A couple of years ago, I did some personality testing that showed I was a creative type. At the time, this came as a surprise to me. I was so entrenched in the roles that I had to play – manager, mother, wife – that I had neglected my creative self. Even though, at its core, my work involved writing and design, I’d moved several steps away from the act of creating itself and, sadly instead, I spent big chunks of time staring at spreadsheets.
Now there are some people out there who love a good spreadsheet. Perhaps they have an analytical nature and a good macro gets their juices flowing. All kudos to you, my talented friends, but spreadsheets are not a creative tool for me.

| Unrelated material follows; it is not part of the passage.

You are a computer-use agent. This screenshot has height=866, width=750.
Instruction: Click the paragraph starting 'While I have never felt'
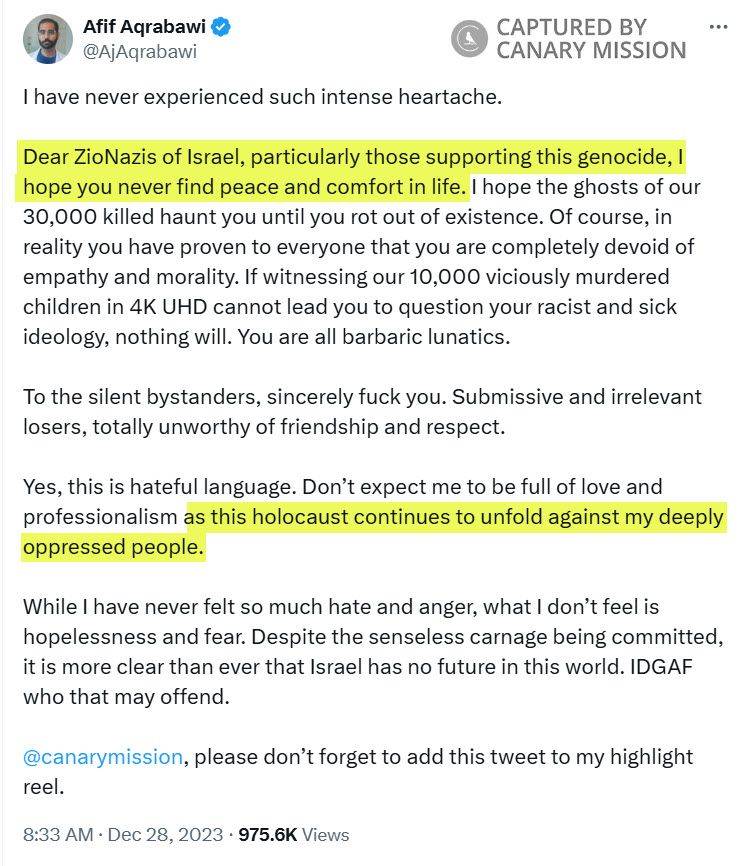click(x=373, y=652)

The other thing that happened is that I built up a distorted picture of what a creative person is meant to be. This person was young. They worked in a converted warehouse in Richmond or Collingwood (or the inner suburbs of any city), and they drank soy lattes while eating gluten-free pumpkin bread and tending to their indoor plants.
Cynical, I know. And mean to hipsters, bless them. It’s just that I’m too old to be a hipster so now I loosely cast some aspersions in their direction, mixed in with some resentment for my years of lost creativity. And there’s some residue mixed in too from the 90s where my young mind clearly stated that, in order to be creative, one should be fashionable.

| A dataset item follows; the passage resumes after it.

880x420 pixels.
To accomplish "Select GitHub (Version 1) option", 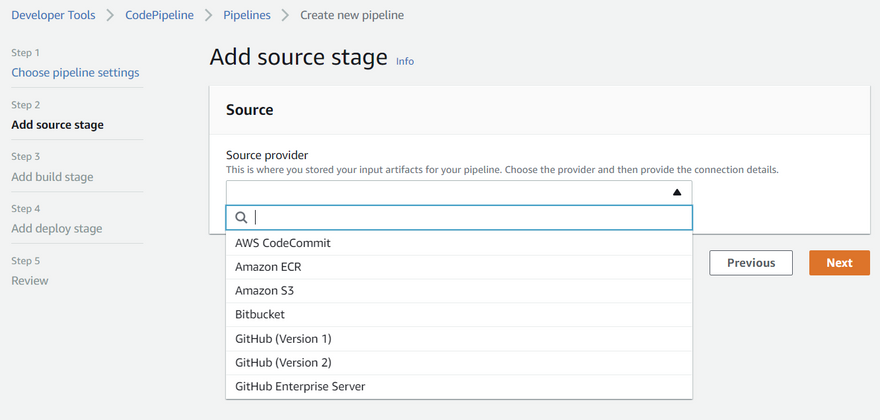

The reality is that anyone can be creative. It doesn’t matter how old we are, what we wear, what we drink or what medium we choose. Instead, it’s about how far we are willing to dig into the heart of ourselves and, ultimately, what we produce.

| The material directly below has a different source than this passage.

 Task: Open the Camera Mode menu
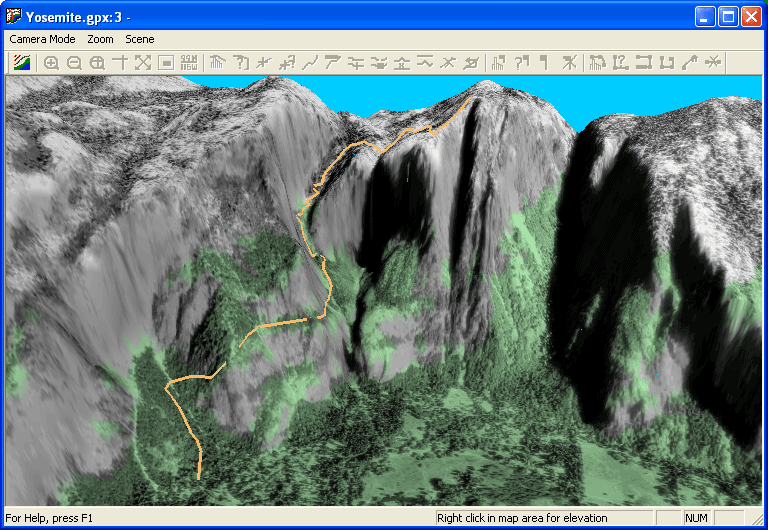point(42,39)
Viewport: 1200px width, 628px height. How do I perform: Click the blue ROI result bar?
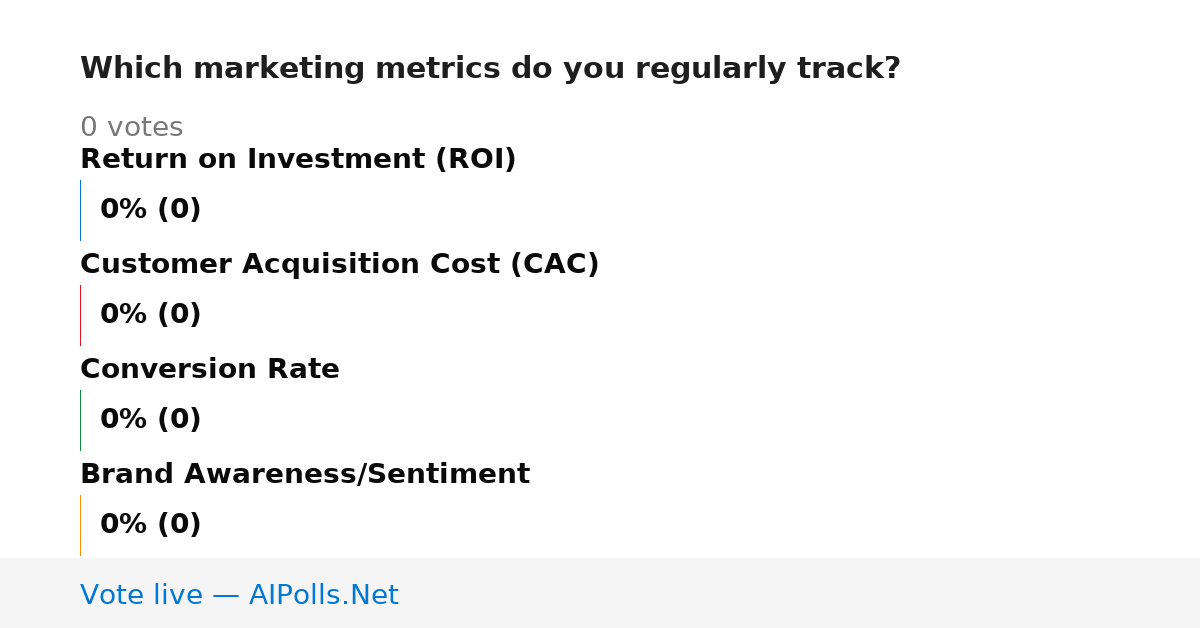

“None of you knows what creativity means. To paint a picture, to write a poem? No! To recast one’s whole age, to impose upon it the stamp of one’s will, to fill it with beauty, to overwhelm it, to overpower it with one’s spirit.” Or so says German author Christian Morgenstern in Zarathustra’s Children.
Some people think that living a creative life is a choice. Elizabeth Gilbert is one of them. In her famous book, Big Magic, she asks us to show up with courage and take the steps required to live a creative life – many of them involving overcoming fear. But others might say that a creative life is not a choice. It’s a calling. And it’s hard to shut that calling up. I reckon we either quickly, or eventually, succumb to it. But too many of us ignore our calling while we’re making other plans (see notes on spreadsheets, above).
Even George Orwell tried to deny his calling:
“From a very early age, perhaps the age of five or six, I knew that when I grew up I should be a writer. Between the ages of about seventeen and twenty-four I tried to abandon this idea, but I did so with the consciousness that I was outraging my true nature and that sooner or later I should have to settle down and write books.”
So here I am, starting afresh, embarking on a creative life. In my case, the opportunities for work in a converted warehouse are sparse. This may not be the case for you and, if that’s what creativity means in your world, please go for it. For me, I’ve discovered that there’s a place beyond fear where I have the capacity to dig deep into the realms of myself. The act of creating sits me down quietly with myself so that what I know to be true leaves my heart and becomes part of the world. It’s quite meditative. And I think that’s what I’m most excited about.
Over the next few weeks, I’m going to introduce you to some amazing creatives living lives well beyond my stereotypes. They’re makers, designers, and artists who are playing with their time on the planet, making what they can and telling their own stories in very different ways. I look forward to sharing their lives and their work with you.